● SET TASK: Reproduce the rows below verbatim, from the first row through the line containing "point(467,320)", including both ends and nothing else.

[Records from a pointing dataset]
--- Start ---
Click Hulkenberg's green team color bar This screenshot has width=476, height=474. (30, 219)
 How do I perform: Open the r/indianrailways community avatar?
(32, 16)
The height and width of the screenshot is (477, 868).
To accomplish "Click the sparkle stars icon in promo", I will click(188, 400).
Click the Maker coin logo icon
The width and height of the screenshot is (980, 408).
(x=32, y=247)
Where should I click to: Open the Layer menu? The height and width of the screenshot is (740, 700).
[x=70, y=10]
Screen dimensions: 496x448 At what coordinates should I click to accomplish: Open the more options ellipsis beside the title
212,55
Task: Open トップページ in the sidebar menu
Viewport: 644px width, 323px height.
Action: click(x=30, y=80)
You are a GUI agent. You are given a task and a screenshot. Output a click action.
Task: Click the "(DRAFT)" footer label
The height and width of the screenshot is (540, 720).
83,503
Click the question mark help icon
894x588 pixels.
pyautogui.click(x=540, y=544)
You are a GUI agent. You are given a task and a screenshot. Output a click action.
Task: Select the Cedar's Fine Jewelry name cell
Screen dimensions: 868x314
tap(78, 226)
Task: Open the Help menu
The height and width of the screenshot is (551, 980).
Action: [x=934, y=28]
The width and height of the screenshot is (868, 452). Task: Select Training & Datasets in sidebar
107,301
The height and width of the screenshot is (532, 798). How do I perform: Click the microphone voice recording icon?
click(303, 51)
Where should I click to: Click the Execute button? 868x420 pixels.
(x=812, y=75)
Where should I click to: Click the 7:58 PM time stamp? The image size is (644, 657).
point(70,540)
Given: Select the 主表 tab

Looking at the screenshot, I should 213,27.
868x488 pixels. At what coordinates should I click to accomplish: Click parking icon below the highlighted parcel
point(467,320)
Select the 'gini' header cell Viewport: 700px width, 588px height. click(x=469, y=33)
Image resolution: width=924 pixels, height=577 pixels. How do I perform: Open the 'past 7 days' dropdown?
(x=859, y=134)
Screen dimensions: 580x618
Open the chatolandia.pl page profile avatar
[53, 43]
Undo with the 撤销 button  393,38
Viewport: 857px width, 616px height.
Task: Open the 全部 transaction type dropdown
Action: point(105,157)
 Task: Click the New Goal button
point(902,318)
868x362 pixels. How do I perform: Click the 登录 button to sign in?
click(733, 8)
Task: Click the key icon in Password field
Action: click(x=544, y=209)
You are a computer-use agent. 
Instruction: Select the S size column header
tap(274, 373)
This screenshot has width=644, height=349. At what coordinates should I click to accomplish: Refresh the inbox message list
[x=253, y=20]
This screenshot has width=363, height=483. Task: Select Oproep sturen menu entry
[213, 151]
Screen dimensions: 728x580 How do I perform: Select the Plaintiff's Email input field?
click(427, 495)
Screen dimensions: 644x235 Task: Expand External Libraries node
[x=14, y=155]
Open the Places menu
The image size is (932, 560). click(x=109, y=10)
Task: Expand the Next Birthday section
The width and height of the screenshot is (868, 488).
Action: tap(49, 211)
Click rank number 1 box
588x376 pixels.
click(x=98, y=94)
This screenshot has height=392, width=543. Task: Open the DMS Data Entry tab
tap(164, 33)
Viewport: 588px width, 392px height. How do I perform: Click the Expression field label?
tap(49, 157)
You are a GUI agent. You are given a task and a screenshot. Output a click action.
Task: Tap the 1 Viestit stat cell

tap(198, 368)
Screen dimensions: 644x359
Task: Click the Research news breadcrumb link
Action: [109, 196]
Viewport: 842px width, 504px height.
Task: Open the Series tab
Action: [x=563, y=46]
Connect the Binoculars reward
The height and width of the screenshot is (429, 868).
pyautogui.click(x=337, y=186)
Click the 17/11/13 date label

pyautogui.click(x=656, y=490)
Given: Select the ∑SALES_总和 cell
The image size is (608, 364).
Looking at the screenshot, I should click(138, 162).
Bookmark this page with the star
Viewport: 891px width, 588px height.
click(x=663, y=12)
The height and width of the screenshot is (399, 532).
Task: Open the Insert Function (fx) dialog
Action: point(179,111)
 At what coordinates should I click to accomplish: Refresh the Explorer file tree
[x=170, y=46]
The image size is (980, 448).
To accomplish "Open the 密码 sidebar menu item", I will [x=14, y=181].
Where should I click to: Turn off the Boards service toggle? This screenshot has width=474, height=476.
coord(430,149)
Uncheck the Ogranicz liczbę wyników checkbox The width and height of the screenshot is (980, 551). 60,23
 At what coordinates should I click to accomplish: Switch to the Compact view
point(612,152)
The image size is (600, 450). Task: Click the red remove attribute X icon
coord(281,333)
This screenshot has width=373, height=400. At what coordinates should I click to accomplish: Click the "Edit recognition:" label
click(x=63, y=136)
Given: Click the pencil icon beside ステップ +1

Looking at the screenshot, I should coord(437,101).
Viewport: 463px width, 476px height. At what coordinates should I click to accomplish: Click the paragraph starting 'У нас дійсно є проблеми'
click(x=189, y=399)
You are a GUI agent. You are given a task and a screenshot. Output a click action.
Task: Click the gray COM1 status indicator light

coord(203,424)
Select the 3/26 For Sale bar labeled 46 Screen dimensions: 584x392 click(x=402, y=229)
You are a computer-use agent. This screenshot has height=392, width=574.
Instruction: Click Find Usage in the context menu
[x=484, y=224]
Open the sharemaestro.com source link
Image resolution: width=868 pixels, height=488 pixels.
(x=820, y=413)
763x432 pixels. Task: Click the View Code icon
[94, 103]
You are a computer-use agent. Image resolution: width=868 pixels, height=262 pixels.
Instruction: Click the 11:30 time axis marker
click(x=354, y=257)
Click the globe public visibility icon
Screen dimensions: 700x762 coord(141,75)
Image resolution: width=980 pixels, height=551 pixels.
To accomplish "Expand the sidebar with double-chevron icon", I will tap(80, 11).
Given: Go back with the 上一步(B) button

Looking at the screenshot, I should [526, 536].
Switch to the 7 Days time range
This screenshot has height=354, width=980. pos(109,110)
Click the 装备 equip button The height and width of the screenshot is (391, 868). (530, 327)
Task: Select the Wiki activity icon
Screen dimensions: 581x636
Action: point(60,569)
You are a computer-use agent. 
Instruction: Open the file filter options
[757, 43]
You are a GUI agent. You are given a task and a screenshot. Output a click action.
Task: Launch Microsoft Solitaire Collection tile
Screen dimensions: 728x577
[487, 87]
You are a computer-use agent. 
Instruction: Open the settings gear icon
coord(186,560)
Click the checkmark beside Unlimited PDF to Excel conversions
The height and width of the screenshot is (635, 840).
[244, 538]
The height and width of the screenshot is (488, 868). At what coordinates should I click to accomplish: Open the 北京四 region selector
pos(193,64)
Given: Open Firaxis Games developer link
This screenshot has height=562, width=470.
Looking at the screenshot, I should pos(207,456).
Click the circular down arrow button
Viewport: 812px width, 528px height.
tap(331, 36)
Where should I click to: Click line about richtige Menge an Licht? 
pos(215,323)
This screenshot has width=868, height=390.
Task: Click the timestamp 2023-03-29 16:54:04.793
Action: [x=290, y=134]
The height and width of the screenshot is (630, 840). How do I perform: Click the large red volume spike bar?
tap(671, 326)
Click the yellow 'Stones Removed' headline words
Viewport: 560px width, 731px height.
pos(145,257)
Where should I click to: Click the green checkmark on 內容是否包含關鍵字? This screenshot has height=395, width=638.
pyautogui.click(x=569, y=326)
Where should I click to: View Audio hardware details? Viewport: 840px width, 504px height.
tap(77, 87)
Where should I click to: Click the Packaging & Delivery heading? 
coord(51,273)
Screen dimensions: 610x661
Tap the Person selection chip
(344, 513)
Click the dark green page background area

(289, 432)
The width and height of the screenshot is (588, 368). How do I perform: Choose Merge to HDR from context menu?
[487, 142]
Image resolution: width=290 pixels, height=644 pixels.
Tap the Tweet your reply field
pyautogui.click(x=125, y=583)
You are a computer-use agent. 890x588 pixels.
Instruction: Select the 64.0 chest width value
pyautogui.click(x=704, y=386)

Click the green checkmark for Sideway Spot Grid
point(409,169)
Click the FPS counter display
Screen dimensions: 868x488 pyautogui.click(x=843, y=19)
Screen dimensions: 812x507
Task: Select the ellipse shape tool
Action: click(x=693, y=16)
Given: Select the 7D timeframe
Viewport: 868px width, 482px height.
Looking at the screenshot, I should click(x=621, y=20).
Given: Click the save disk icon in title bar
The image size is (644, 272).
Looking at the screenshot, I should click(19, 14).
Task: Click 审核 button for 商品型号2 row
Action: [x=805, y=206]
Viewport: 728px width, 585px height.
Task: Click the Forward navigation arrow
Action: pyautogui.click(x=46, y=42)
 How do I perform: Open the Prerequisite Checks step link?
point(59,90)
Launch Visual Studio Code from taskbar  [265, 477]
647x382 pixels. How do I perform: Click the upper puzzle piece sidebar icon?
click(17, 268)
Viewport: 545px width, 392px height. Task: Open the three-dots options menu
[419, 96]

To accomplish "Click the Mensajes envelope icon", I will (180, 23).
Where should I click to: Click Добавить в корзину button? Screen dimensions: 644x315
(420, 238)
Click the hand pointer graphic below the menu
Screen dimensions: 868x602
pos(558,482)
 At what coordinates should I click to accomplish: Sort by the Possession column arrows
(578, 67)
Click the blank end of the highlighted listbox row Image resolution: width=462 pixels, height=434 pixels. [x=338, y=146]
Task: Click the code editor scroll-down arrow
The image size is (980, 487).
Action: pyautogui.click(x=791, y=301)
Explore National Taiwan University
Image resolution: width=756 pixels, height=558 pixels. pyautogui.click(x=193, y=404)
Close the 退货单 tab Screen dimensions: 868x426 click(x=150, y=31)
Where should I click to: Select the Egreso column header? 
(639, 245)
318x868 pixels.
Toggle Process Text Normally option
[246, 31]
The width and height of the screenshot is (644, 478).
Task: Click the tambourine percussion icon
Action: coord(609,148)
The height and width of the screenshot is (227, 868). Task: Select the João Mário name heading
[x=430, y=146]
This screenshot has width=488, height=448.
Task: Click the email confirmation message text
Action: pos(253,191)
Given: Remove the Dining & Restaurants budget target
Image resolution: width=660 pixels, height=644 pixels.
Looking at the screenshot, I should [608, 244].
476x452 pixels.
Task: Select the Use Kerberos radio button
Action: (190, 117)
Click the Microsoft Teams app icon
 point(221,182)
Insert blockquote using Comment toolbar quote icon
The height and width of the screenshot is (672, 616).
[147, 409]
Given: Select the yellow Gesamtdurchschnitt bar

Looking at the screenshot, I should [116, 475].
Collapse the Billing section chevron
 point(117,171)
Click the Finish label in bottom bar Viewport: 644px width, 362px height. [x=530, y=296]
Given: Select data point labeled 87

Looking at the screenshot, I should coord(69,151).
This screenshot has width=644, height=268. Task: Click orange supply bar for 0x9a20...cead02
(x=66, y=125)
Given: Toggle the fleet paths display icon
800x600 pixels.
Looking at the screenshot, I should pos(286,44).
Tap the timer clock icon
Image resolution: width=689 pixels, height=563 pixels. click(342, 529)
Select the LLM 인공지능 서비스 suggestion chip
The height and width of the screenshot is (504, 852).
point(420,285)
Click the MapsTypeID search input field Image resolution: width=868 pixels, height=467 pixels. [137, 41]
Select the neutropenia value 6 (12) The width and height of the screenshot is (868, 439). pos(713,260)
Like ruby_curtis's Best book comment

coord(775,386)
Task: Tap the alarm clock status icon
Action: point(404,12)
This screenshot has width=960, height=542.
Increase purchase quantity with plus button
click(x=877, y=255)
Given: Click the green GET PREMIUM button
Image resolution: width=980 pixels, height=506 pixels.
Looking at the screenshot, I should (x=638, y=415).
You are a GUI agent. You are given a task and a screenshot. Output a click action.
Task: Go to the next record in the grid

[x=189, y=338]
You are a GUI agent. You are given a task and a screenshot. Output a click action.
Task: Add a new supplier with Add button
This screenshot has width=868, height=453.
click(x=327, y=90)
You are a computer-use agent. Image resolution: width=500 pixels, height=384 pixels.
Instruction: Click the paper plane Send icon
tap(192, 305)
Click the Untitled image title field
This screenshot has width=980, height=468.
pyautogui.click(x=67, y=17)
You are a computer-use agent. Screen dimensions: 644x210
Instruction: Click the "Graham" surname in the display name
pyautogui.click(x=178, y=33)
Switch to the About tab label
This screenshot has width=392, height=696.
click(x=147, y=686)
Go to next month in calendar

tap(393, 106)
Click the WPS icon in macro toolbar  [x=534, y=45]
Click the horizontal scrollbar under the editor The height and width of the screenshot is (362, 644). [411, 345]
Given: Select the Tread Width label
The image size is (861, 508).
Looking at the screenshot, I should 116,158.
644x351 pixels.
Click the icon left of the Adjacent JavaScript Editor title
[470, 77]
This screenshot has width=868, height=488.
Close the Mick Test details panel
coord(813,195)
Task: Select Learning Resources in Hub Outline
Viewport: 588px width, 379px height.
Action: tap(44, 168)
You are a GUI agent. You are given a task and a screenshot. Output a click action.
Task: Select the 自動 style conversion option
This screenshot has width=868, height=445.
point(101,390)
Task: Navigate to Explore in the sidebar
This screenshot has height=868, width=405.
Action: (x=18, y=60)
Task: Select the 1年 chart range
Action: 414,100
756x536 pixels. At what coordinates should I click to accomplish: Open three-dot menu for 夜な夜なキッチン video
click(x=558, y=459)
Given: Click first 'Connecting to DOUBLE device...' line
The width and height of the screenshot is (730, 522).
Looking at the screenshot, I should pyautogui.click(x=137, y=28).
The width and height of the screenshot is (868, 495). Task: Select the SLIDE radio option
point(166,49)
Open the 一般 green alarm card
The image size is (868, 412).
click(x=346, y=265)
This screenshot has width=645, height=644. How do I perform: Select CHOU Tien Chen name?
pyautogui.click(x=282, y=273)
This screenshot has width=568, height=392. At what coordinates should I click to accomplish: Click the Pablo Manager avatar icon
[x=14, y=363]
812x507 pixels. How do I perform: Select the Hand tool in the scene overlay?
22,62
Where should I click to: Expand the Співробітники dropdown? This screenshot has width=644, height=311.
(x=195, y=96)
--- End ---
● TASK OUTPUT:
Click Hulkenberg's green team color bar This screenshot has width=476, height=474. (30, 219)
 How do I perform: Open the r/indianrailways community avatar?
(32, 16)
The height and width of the screenshot is (477, 868).
To accomplish "Click the sparkle stars icon in promo", I will click(188, 400).
Click the Maker coin logo icon
The width and height of the screenshot is (980, 408).
(x=32, y=247)
Where should I click to: Open the Layer menu? The height and width of the screenshot is (740, 700).
[x=70, y=10]
Screen dimensions: 496x448 At what coordinates should I click to accomplish: Open the more options ellipsis beside the title
212,55
Task: Open トップページ in the sidebar menu
Viewport: 644px width, 323px height.
Action: click(x=30, y=80)
You are a GUI agent. You are given a task and a screenshot. Output a click action.
Task: Click the "(DRAFT)" footer label
The height and width of the screenshot is (540, 720).
83,503
Click the question mark help icon
894x588 pixels.
pyautogui.click(x=540, y=544)
You are a GUI agent. You are given a task and a screenshot. Output a click action.
Task: Select the Cedar's Fine Jewelry name cell
Screen dimensions: 868x314
tap(78, 226)
Task: Open the Help menu
The height and width of the screenshot is (551, 980).
Action: [x=934, y=28]
The width and height of the screenshot is (868, 452). Task: Select Training & Datasets in sidebar
107,301
The height and width of the screenshot is (532, 798). How do I perform: Click the microphone voice recording icon?
click(303, 51)
Where should I click to: Click the Execute button? 868x420 pixels.
(x=812, y=75)
Where should I click to: Click the 7:58 PM time stamp? The image size is (644, 657).
point(70,540)
Given: Select the 主表 tab

Looking at the screenshot, I should 213,27.
868x488 pixels. At what coordinates should I click to accomplish: Click parking icon below the highlighted parcel
point(467,320)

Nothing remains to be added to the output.